SET TASK 1
Reproduce the records from the line with "Where should I" up to and including the line with "click(x=1021, y=530)", omitting the pictures.

DOCUMENT PASSAGE
# # # #
Most of the audience at the Milwaukee Repertory Theater Thursday night knew exactly who “Bambi” Bembenek was, a former cop, a sometime bunny at the old Playboy resort in Lake Geneva, Wisconsin, and an escapee from Wisconsin’s Taycheedah Correctional Institution, whereafter she spent the rest of her very tough life either on the lam or trying to clear her name. On the local news, Bambi was at once a siren, a serial temptress in tight pants, a jealous spouse and a Badger State Thelma without much of a Louise for help.

And, as improbable as this may seem, this weekend she gets her own musical, a raucous blast of a show with a killer score by Gordon Gano of Milwaukee’s own folk-punk band the Violent Femmes. It’s a musical that manages to re-examine her cold case and declare an unconscionable miscarriage of justice while at the same time capturing both the fun and the struggles of growing up as a working-class Polish American girl in the city of Milwaukee in the 1970s, dreaming of being one of Charlie’s Angels.
# # # #
PROVIDED ENTRIES

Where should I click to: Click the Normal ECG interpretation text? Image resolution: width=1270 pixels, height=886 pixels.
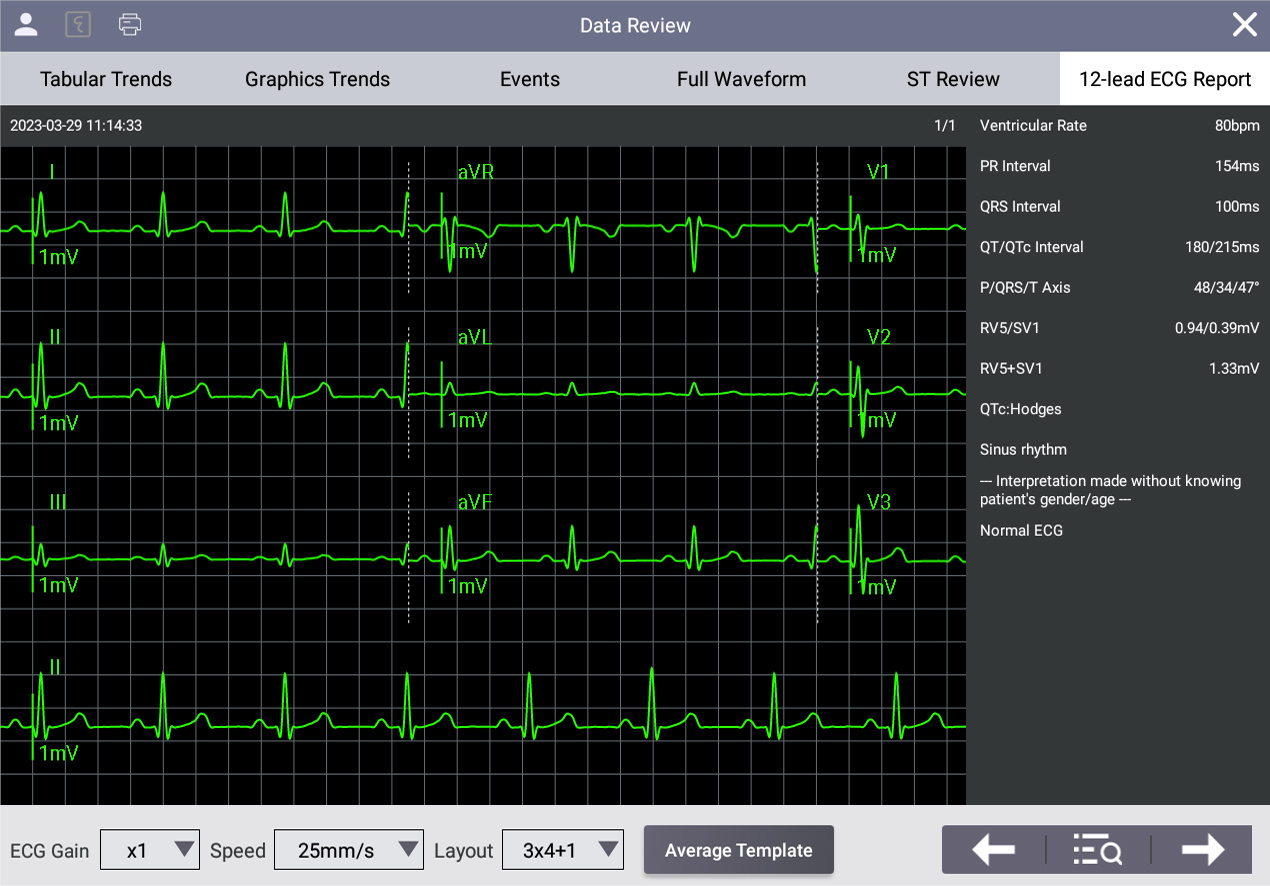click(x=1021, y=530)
# # # #
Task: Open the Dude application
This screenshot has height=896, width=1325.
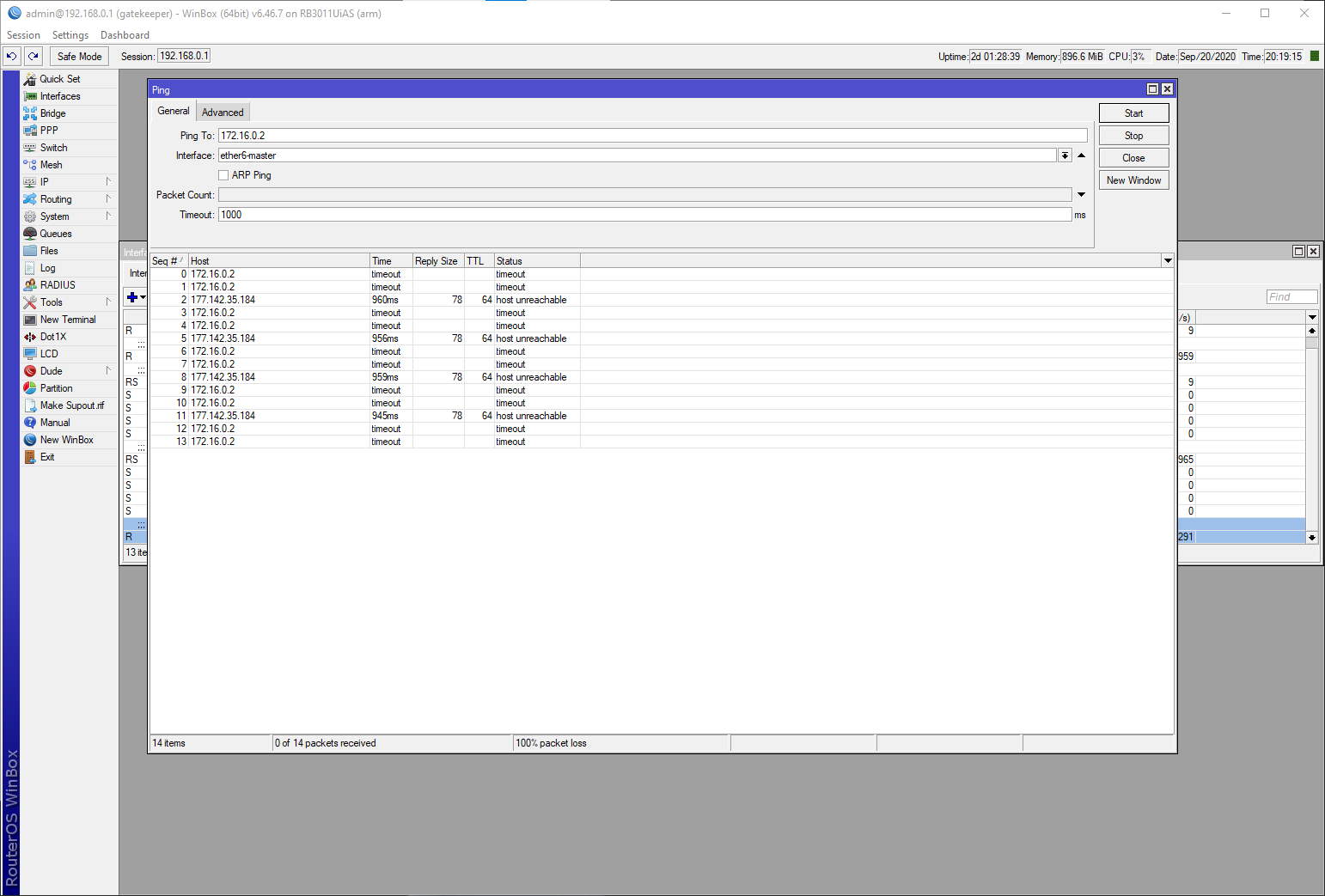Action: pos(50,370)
# # # #
SET TASK 2
Continue the passage about the musical on Bambi Bembenek from the point where it stops.

EXERCISE OUTPUT 1
Where should I click to: Click the Normal ECG interpretation text? Image resolution: width=1270 pixels, height=886 pixels.
click(x=1021, y=530)

EXERCISE OUTPUT 2
Oh, and you could see this audience remembered all of that: the bars, the blame, the boogie and the boys in blue. Not to mention the corruption, the complicit media and the cover-ups from the higher-ups. Bambi, a blond bombshell far from the Hollywood strip, gets her retro-feminist moment, all right. And it’s a pleasure to experience

Part of the fun of “Run, Bambi, Run,” which is staged with irreverently determined joy by director Mark Clements, is being reminded of the power of the local when it comes to regional theater, a sector of the American industry that too often doesn’t notice the juicy stories right outside its own doors. But I think this show, which has a book by the Steppenwolf Theatre ensemble member Eric Simonson and a terrific lead performance from Erika Olson, could be a refreshing, populist entry in a coming Broadway season. With some more work.

Erika Olson and Armando Gutierrez in "Run Bambi Run" at Milwaukee Repertory Theater.

Here’s the good stuff: Clements stages the show with an open theatricality. It feels as if we were in one of Milwaukee’s legions of blue-collar bars, watching a local band of musicians. Imagine a Wisconsin version of “Once,” albeit with shades of Willy Russell’s “Blood Brothers” and more betrayal than love in the air.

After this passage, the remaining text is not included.